--- START Reading passage ---
# Smoked Salmon Belly



## cmayna (Jan 28, 2022)

Here’s some Salmon belly pieces I threw into my MES40 yesterday.  Oh and  those couple large dark chunks on the middle rack are Albacore belly pieces that wanted to go along for the ride.  Can't say no.

7 hours of dry brine
2 hours of rince & room dry
4.5 hours of smoke with Alder and then Apple pellets, starting at 125* and ending at 140ish.


----------



## SmokinAl (Jan 28, 2022)

You are definitely the salmon king.
We eat a lot of salmon, and yours always looks excellent!
Al


----------



## cmayna (Jan 28, 2022)

Thanks Al,  gave some to a couple neighbors who went crazy over it.  Made my day, indeed.   Now to see what's next to smoke.......


----------



## bauchjw (Jan 29, 2022)

Wow! Those look incredible, I’m sure your neighbors stay friendly!


----------



## thirdeye (Jan 29, 2022)

I really like the belly strips too.


----------



## poacherjoe (Apr 11, 2022)
--- END Reading passage ---
Written task A: In the smoked salmon belly thread, condense the paragraph beginning "Here’s some Salmon belly pieces" while keeping its main facts.
--- START Data shown ---
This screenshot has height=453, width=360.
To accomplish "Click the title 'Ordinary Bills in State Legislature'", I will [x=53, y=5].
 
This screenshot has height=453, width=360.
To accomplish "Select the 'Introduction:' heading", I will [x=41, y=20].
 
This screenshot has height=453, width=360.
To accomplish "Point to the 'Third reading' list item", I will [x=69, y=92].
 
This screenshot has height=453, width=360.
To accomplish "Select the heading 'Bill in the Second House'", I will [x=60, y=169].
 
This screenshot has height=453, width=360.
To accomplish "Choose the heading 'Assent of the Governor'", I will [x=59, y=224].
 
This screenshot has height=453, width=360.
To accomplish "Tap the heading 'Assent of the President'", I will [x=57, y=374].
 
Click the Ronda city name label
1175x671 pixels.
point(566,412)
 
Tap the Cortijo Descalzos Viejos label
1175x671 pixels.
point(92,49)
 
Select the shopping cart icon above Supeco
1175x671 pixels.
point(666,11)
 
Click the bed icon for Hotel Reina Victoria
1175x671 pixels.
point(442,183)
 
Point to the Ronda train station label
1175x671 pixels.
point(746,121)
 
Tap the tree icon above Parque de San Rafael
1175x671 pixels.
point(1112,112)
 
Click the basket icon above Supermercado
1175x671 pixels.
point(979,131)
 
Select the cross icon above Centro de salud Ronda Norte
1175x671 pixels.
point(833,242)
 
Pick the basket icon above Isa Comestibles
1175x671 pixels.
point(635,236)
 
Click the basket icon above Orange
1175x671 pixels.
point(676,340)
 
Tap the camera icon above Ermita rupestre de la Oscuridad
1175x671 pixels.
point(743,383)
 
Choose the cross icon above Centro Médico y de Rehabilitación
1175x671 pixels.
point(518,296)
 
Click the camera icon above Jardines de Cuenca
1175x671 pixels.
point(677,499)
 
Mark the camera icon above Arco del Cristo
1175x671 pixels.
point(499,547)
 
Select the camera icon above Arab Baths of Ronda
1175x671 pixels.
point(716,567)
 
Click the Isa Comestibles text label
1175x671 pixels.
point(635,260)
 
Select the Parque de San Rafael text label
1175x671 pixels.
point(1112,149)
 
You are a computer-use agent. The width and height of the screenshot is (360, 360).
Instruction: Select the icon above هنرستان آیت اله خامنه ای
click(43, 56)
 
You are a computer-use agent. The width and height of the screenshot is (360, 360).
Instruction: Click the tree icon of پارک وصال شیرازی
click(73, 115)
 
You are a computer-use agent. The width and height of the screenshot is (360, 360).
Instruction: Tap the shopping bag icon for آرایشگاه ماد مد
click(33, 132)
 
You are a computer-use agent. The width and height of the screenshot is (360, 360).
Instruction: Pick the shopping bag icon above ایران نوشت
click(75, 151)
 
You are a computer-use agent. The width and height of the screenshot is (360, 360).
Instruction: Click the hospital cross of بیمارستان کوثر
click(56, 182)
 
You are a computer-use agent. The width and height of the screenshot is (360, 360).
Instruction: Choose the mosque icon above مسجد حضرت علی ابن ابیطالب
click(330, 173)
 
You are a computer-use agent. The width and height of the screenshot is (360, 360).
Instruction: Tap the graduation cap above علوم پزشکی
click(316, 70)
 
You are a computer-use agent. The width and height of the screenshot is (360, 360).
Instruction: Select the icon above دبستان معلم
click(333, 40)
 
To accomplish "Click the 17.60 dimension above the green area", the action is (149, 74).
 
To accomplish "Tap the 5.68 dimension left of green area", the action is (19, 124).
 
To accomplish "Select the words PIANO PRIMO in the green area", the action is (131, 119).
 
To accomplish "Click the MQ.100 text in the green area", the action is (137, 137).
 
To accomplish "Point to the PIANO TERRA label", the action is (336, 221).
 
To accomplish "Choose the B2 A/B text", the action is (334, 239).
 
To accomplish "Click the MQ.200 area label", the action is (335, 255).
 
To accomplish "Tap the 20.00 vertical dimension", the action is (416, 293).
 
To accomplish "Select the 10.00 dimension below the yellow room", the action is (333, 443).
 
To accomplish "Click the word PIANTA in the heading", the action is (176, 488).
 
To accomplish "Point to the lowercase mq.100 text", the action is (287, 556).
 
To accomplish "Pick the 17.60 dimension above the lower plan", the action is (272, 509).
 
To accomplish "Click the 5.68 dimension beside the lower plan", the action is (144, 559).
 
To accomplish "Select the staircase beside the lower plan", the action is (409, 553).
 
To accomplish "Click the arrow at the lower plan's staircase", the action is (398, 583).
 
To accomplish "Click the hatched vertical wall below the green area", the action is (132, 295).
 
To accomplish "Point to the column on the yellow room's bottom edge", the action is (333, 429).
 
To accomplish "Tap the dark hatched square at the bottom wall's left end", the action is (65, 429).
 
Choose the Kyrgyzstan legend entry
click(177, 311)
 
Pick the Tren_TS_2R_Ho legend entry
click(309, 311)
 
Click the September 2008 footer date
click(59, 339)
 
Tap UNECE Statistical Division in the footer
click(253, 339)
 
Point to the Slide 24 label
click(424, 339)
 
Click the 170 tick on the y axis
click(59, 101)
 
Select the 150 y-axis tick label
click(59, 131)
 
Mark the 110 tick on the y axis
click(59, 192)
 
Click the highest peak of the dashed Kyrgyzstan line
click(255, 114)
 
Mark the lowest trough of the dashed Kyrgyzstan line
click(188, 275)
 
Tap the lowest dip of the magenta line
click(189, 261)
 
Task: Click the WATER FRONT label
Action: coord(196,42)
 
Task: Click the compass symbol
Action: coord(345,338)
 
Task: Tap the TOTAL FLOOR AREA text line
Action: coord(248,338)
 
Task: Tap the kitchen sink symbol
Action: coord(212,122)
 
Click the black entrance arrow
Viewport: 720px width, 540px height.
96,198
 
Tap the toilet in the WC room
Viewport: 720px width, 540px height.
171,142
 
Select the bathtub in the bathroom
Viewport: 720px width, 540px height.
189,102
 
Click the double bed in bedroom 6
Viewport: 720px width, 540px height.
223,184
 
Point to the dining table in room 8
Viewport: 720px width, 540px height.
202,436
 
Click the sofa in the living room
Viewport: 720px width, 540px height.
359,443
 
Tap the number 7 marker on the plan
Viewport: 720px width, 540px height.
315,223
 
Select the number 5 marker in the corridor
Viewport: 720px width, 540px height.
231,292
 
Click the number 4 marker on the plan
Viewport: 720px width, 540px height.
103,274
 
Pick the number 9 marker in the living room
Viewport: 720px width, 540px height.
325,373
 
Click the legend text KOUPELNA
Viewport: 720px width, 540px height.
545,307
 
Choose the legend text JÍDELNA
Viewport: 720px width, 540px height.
--- END Data shown ---
Written task B: Quote the rows starting at the line that contains "Task: Tap the kitchen sink symbol" and ending at the last line of the rows, with both of those lines included.

Worked solution A: Salmon belly pieces went into the MES40 yesterday, along with a few Albacore belly pieces, the large dark chunks on the middle rack.

Worked solution B:
Task: Tap the kitchen sink symbol
Action: coord(212,122)
 
Click the black entrance arrow
Viewport: 720px width, 540px height.
96,198
 
Tap the toilet in the WC room
Viewport: 720px width, 540px height.
171,142
 
Select the bathtub in the bathroom
Viewport: 720px width, 540px height.
189,102
 
Click the double bed in bedroom 6
Viewport: 720px width, 540px height.
223,184
 
Point to the dining table in room 8
Viewport: 720px width, 540px height.
202,436
 
Click the sofa in the living room
Viewport: 720px width, 540px height.
359,443
 
Tap the number 7 marker on the plan
Viewport: 720px width, 540px height.
315,223
 
Select the number 5 marker in the corridor
Viewport: 720px width, 540px height.
231,292
 
Click the number 4 marker on the plan
Viewport: 720px width, 540px height.
103,274
 
Pick the number 9 marker in the living room
Viewport: 720px width, 540px height.
325,373
 
Click the legend text KOUPELNA
Viewport: 720px width, 540px height.
545,307
 
Choose the legend text JÍDELNA
Viewport: 720px width, 540px height.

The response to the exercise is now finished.